━━━━━ INPUT

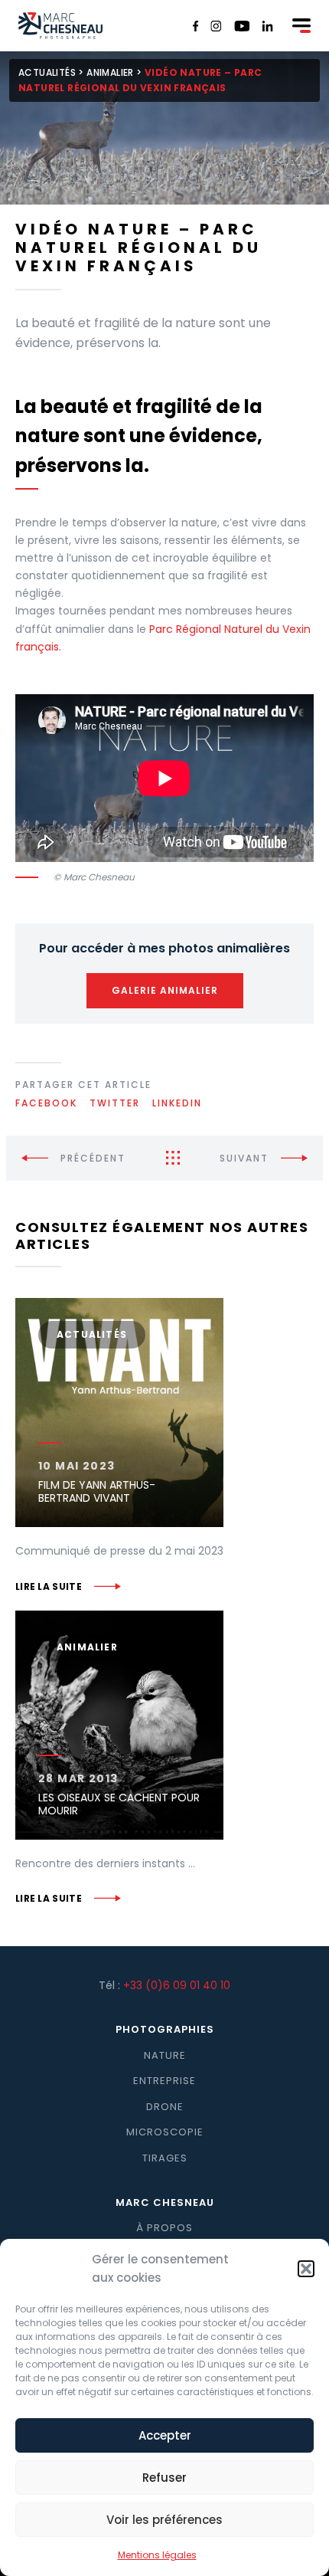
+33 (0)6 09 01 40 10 (176, 1985)
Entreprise (164, 2080)
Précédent (92, 1158)
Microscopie (165, 2132)
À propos (164, 2227)
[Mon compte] (278, 27)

━━━━━━━━━━

WHAT TO PRODUCE: Please hand back every entry above exactly, with no images in the copy.

RESPONSE TO THIS TASK:
+33 (0)6 09 01 40 10 (176, 1985)
Entreprise (164, 2080)
Précédent (92, 1158)
Microscopie (165, 2132)
À propos (164, 2227)
[Mon compte] (278, 27)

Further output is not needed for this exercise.